Monday, July 30, 2007

The next step

Let's get to business. I have used Photoshop in one version or another since 1995. Initially it was just to open images, tweak them for presentations or publications, then print them out. At first, my work was never more complex than adding annotations.



During this time I was researching proliferation of cancer cells in the mouse xenograft model. In order to investigate properly I was given the opportunity to build a imaging system. After thorough investigation I decided on a Olympus AX70 with full manual controls coupled to Imaging Research's MCID M2 turnkey system. My acquisition camera was a Sony DXC970 video camera(640x480). The strength of the system was the ability to create tiled images - full field of view of my specimens with high resolution. To properly convey my images Photoshop became a necessary tool to work with these large images. (up to 200mb in 1995)

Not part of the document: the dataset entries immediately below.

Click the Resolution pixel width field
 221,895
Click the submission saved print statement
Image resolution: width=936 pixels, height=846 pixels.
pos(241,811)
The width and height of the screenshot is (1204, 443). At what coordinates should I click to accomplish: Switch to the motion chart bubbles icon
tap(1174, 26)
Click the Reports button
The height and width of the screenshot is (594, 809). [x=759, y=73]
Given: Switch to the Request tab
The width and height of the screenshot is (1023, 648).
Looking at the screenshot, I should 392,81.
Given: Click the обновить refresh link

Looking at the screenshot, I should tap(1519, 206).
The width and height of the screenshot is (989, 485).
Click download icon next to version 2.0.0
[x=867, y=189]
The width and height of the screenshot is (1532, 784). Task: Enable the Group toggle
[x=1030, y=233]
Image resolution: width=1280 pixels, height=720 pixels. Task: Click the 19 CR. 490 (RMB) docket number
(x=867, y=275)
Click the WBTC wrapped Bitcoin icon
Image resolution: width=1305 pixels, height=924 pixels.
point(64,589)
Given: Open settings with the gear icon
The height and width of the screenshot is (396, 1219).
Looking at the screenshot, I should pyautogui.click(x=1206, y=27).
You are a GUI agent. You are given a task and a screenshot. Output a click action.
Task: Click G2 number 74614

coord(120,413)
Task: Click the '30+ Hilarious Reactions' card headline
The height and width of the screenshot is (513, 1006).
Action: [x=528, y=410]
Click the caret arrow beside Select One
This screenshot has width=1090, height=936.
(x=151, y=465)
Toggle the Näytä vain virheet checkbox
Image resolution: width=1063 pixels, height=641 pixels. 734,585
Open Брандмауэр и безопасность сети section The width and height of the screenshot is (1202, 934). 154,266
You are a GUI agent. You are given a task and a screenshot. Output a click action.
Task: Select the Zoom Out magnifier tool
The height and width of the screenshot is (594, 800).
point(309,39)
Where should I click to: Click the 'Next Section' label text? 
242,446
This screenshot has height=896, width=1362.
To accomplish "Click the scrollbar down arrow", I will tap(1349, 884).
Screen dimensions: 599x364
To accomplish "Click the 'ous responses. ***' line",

The need preceded the learning. I started to see Photoshop as more than a communication tool. Its features and abilities would combine to provide additional research potential.







Photoshop CS3 Extended

Photoshop CS3 Extended now supports opening DICOM images without additional plug-ins. There are multiple ways to import images that are saved in this medical image file standard.

There are at least five ways to open DICOM files with PSP CS3 Extended:

1) Open individual images through the DICOM import.
2) Open a selected group of DICOM images via DICOM import.
3) Open the selected group as an image stack by selecting just the first of a set of DICOM images bringing them directly in as an animation.
4) Load multiple DICOM images script under the File>scripts.
5) Convert DICOM into JPEG and then bring them in as JPEG's (losing data information in the lower bit depth and lossy compression.